BEGIN

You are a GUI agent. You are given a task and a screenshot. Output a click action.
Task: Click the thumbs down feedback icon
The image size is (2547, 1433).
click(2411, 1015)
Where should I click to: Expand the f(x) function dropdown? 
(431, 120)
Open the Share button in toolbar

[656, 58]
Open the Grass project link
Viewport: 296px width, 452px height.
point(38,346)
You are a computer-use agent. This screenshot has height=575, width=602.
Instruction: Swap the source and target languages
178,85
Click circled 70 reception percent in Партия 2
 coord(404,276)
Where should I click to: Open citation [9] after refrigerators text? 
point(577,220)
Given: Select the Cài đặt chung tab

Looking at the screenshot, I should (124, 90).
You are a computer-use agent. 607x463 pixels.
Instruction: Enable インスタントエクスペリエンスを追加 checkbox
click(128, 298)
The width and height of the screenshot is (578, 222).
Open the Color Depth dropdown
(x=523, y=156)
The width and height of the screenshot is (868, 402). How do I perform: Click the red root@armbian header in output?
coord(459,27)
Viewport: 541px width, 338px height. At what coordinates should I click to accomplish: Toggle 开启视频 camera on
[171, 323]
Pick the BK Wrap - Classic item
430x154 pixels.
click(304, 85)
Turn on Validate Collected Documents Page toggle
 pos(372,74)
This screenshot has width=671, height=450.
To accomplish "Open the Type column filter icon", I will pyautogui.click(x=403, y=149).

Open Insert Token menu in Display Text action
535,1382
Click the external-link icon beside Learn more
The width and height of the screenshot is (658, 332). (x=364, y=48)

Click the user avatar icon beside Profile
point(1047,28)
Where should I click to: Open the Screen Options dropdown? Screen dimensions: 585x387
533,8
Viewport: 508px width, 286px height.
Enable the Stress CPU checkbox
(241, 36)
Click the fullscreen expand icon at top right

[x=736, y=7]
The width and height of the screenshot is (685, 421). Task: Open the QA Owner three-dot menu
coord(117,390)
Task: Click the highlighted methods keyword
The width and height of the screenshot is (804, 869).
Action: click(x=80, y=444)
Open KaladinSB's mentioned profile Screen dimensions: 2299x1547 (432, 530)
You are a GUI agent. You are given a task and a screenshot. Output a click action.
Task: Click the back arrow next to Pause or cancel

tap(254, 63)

END

> ABOUT THIS TASK
Only the lines holding "agent" are wanted, so copy each of them from the material.

> ANSWER TO THIS PROBLEM
You are a GUI agent. You are given a task and a screenshot. Output a click action.
You are a computer-use agent. This screenshot has height=575, width=602.
You are a computer-use agent. 607x463 pixels.
You are a GUI agent. You are given a task and a screenshot. Output a click action.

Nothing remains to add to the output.